All of your input has really made a difference for me - in knowing a little bit about what I'm talking about and in getting the attention I need. I was concerned about this weeks ago and should have been more vocal then. Thank you for helping me be vocal now. I hope the antibiotics help!

GN

Thank you all again. I have been reading all the other posts about abscesses people have experienced. It seems that, yes, no one has posted that antibiotics alone took care of things, nor is there ever just a simple resolution . :-/. a little good news?  Antibiotics seems to have helped my frequency!  I am 8 weeks out and have been going 15 times a day, but surgeon was not suspecting pouchitis, just thinking my body was slow to adapt. So I am really glad that this got me some antibiotics to address that; though I'm bummed that maybe if we had addressed it initially, I wouldn't have formed an abscess?

 

Anyway... Can you give just a little more feedback On what I am understanding?

it seems that all abscesses should be surgically drained because they won't clear on their own, and ones that drain in their own might not empty fully or have a large enough opening to heal from the inside out?  

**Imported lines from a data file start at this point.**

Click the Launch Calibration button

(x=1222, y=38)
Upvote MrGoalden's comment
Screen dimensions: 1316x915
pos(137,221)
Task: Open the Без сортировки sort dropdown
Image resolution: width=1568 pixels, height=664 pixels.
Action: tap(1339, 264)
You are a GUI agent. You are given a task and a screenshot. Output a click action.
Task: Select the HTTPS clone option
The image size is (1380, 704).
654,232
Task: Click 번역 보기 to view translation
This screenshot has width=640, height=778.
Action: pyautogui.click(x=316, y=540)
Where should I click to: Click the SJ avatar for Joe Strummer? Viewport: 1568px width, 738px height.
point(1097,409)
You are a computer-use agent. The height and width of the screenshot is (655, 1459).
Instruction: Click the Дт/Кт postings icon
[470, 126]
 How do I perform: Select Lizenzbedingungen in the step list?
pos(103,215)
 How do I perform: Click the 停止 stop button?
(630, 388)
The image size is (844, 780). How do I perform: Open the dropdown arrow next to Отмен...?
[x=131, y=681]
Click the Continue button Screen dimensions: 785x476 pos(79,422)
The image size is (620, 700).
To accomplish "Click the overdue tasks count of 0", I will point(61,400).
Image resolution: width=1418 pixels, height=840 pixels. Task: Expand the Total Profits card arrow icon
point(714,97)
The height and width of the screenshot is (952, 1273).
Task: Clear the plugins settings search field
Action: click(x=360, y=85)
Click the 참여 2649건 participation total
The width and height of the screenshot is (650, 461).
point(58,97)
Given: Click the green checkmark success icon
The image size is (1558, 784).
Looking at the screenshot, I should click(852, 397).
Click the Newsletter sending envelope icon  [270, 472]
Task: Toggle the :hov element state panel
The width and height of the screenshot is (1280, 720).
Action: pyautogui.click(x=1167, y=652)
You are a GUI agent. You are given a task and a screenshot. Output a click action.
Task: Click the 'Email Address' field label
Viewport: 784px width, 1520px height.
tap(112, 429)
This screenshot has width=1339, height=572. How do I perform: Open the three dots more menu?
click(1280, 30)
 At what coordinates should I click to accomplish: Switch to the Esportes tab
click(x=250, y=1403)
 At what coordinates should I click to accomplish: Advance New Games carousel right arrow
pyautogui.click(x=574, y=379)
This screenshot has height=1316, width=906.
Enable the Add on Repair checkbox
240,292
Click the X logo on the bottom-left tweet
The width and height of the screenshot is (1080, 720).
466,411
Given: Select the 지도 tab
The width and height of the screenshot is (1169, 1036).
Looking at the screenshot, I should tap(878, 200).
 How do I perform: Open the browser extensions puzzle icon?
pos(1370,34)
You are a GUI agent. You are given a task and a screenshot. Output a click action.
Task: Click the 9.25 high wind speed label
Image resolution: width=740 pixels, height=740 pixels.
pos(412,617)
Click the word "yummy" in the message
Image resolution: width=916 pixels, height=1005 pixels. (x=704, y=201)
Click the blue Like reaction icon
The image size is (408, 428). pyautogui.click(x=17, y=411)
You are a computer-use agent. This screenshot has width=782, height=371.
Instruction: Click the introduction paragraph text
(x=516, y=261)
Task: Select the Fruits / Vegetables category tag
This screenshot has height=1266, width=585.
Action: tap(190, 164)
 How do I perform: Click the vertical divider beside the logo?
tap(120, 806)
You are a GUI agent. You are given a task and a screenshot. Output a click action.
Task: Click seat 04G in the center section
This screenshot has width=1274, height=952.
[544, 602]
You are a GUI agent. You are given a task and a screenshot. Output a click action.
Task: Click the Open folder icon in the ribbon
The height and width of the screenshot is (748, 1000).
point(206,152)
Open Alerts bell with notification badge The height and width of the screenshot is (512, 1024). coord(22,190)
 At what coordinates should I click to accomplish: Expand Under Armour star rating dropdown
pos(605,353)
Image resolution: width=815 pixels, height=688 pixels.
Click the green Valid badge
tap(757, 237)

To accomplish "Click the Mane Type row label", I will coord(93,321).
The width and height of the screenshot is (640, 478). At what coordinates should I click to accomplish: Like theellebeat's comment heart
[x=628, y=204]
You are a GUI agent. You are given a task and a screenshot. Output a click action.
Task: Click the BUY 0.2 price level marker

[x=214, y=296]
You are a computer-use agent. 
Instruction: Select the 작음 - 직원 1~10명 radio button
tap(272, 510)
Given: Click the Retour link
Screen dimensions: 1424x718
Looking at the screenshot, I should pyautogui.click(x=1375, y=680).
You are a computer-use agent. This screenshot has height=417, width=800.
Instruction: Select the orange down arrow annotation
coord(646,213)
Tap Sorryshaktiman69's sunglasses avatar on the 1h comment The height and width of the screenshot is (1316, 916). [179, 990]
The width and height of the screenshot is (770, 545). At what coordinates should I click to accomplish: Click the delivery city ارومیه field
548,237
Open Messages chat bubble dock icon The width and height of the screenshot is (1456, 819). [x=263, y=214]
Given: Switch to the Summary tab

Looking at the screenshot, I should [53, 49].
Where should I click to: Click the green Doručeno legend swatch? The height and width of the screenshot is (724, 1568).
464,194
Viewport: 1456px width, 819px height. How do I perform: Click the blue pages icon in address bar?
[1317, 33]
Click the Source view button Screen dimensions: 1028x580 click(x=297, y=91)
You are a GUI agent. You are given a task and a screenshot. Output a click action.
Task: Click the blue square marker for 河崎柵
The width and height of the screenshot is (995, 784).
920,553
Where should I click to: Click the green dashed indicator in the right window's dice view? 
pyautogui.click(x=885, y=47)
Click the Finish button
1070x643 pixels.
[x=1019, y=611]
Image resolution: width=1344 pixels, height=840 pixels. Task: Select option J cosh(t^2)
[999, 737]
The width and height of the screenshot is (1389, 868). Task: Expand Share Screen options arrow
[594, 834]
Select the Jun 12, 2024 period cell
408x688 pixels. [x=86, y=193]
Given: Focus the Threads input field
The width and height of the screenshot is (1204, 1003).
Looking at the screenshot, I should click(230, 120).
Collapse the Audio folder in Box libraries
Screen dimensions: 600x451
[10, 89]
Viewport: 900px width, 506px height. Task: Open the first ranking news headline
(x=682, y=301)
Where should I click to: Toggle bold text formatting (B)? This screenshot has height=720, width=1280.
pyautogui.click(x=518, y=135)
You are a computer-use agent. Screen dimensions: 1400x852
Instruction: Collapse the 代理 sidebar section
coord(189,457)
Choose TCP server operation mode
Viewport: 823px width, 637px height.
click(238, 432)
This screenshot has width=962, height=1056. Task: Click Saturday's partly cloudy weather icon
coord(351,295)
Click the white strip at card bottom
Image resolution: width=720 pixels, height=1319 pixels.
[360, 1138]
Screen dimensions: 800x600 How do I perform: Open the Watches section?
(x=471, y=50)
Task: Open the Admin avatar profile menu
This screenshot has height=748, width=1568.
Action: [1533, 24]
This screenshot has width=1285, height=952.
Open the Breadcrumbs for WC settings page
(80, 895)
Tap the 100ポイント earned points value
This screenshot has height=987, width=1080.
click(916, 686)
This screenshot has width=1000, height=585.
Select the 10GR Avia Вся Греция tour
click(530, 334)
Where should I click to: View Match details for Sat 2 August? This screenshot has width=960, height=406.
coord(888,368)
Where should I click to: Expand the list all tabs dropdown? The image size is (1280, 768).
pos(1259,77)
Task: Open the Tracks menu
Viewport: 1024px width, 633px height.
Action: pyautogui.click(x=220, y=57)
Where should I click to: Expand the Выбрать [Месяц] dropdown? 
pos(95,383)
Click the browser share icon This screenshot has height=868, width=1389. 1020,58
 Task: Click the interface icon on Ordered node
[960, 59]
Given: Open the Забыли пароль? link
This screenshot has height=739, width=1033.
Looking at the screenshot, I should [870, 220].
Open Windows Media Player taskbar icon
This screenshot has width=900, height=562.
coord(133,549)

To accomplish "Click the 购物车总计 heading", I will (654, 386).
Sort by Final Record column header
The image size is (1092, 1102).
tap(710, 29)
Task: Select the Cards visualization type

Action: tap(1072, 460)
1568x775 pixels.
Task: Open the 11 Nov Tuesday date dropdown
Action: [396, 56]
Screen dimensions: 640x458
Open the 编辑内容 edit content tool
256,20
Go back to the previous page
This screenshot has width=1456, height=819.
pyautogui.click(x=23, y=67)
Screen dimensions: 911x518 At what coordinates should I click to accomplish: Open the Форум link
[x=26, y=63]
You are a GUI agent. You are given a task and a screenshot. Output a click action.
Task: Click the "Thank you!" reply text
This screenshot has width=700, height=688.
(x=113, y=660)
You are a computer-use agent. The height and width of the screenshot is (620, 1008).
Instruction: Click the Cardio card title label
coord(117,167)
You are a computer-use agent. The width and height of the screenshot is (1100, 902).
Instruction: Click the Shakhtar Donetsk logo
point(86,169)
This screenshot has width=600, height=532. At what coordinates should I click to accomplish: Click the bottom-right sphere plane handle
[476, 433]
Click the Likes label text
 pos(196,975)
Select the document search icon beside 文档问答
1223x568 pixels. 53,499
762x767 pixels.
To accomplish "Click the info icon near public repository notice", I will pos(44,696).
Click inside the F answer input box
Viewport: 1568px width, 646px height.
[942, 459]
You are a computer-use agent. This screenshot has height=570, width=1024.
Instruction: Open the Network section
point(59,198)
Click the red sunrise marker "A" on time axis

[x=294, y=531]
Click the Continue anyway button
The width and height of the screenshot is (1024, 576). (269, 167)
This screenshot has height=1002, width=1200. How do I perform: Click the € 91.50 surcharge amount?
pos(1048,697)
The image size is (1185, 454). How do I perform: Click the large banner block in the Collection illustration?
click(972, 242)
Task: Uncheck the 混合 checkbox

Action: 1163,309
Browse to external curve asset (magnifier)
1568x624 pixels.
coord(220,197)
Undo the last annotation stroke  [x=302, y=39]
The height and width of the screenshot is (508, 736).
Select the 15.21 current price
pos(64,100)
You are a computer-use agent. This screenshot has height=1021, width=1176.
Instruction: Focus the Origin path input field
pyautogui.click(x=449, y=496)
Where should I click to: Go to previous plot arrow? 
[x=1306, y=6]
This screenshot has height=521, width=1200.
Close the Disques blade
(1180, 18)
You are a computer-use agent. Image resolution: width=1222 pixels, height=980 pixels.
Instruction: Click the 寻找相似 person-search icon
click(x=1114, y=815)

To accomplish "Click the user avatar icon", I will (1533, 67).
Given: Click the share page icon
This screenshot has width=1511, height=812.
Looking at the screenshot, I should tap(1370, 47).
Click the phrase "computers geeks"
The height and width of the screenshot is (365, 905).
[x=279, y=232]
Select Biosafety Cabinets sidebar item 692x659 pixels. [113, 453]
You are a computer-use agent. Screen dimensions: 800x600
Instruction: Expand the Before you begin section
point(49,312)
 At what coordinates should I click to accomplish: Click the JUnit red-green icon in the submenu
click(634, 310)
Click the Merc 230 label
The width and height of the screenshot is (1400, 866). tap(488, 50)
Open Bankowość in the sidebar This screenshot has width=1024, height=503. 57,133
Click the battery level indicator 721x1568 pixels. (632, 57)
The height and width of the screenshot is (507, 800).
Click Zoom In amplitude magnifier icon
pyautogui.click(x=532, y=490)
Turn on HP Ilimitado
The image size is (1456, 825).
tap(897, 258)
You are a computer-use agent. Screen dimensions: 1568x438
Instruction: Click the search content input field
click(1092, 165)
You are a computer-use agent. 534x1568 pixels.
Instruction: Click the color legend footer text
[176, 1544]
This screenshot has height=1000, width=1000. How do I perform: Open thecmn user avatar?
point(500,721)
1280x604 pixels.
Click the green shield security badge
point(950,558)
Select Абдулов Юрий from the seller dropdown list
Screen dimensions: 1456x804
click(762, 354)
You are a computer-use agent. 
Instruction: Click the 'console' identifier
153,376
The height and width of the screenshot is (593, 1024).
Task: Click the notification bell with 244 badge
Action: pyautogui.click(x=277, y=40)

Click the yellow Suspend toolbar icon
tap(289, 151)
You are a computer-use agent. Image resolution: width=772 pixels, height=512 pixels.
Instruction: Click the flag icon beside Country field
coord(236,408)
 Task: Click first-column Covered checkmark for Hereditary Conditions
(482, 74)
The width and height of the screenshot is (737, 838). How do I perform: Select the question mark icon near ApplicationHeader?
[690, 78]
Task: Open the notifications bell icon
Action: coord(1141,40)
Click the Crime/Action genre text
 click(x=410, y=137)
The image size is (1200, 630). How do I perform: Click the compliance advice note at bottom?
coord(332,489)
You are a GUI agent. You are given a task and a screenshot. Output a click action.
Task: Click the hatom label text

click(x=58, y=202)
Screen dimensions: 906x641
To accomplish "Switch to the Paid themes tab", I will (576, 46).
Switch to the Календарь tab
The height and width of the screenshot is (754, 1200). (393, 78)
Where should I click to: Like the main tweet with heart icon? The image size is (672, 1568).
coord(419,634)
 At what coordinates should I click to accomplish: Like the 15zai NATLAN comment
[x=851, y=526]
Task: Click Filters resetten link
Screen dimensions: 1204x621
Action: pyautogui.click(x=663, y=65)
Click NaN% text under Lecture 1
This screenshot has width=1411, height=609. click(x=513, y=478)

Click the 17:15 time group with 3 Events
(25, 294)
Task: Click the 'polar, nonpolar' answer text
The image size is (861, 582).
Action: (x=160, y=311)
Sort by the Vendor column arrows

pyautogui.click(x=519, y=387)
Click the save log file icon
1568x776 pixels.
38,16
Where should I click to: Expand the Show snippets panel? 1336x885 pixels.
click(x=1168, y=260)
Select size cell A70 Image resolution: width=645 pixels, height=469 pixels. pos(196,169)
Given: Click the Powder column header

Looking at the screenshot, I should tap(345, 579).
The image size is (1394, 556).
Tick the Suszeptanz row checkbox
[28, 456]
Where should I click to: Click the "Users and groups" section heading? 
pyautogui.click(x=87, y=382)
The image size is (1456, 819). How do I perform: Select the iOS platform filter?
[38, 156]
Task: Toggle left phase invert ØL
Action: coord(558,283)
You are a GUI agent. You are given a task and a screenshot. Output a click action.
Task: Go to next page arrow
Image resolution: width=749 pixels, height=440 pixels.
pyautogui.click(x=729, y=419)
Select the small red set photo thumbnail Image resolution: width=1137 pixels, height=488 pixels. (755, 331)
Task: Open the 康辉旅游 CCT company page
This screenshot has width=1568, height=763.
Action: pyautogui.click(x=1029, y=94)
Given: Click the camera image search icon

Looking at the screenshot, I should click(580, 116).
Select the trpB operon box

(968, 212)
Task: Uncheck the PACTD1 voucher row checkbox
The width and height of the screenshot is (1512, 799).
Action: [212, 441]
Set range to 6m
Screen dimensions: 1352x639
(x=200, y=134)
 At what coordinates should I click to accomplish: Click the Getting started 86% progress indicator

What is the procedure like?  Very painful afterward?  Necessary drain tubes?  Does this leave a big scar?  

 

When do they determine if it's a fistula, should there be an MRI before any other procedure Or is it determined at the time (I plan to be under so wonder if I could wake to surprises). 

thats enough questions for now. Thank you!

GN

It is a matter of timing in regard to what happen when. Hot soaks help hasten the "ripening" process, where the abscess is walled off and the infection is in a pocket that can be drained. If it comes to the surface, breaks open, and drsins on its own, you need to keep up the soaks in order to keep it open and draining. surgical incision is mot always necessary. It just depends on how large and/or deep it is. You also do not want it to sit without drainage too long, or it can lead to a fistula. Generally, it is after some time (weeks or months) without progress that a fistula is suspected. 

 

I am not sure if antibiotics at an earlier time would have prevented this. Maybe, but impossible to know. People who never had rectal surgery get these.